Background: Post-mortem studies with brain samples of schizophrenic patients led revealed altered GABA-ergic markers like reduced expression of the GABA transporter GAT-1. Whether this effect is due to the pathophysiology of schizophrenia or to antipsychotic treatment has not been investigated. We therefore established an animal trial of long-term antipsychotic treatment to address this question.
Methods: A total of 33 adult male rats were investigated in three cohorts of 11 animals. One group received clozapine (45 mg/kg/ day), another group haloperidol (1.5 mg/kg/day), and the third one pH-adapted water over a period of 6 months. In situ hybridization with cRNA probes specific for GABA transporters VGAT, GAT-1 and GAT-3 were performed in comparison to control animals.

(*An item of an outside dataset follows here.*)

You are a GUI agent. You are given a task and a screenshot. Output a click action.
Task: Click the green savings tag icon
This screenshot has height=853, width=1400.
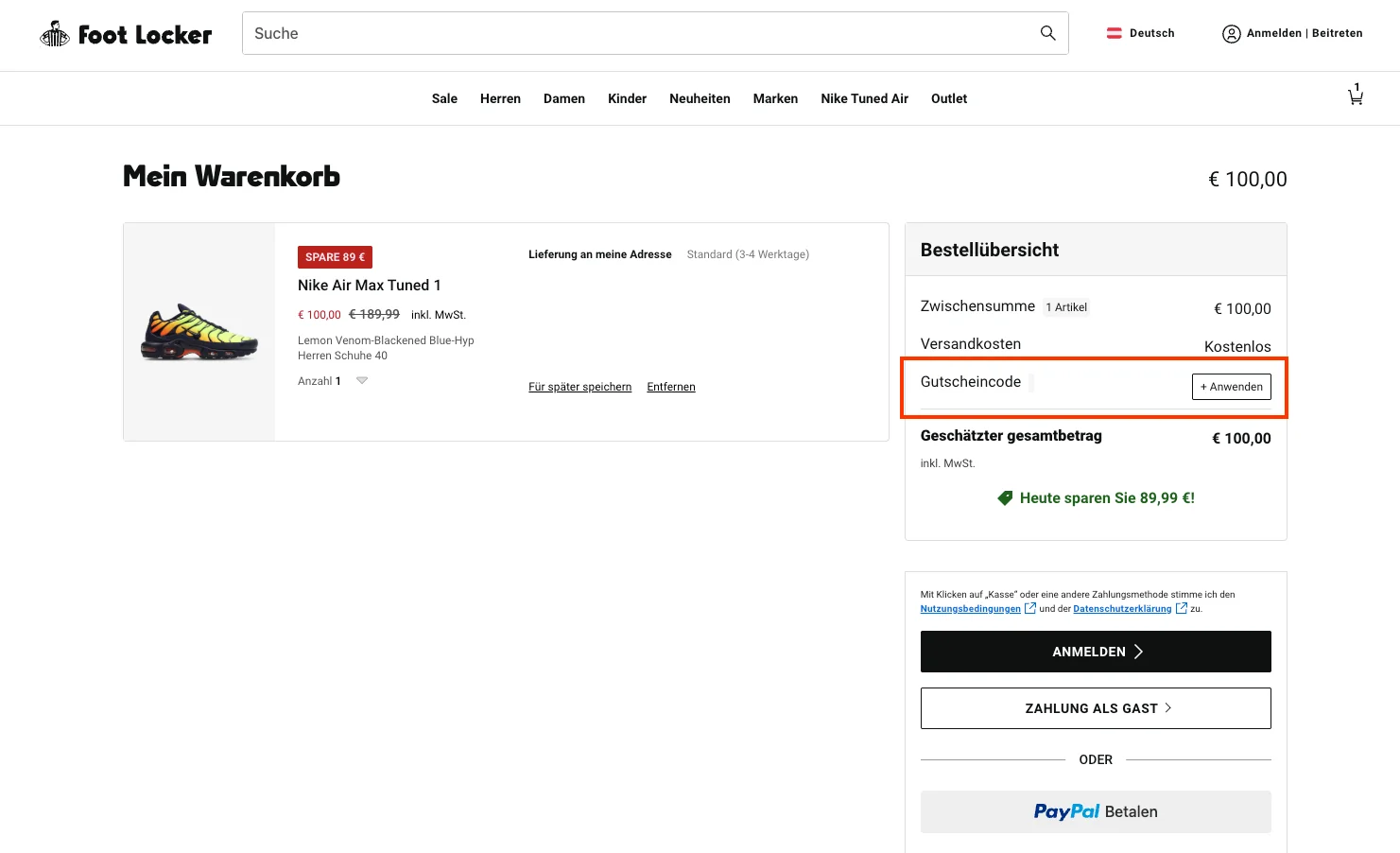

Results: While GAT-1 was upregulated, VGAT expression declined in cortical and limbic brain regions, whereby haloperidol showed a greater effect than clozapine. GAT-3 expression was suppressed in parietal and temporal cortex.
Conclusions: We thus conclude that long-term antipsychotic treatment alters GABA transporter expression in rat. The upregulation of GAT-1 contrasts with the post-mortem finding of reduced GAT-1 expression in schizophrenic patients. Our results facilitate the distinction between disease dependent changes of GABAergic markers and medication effects.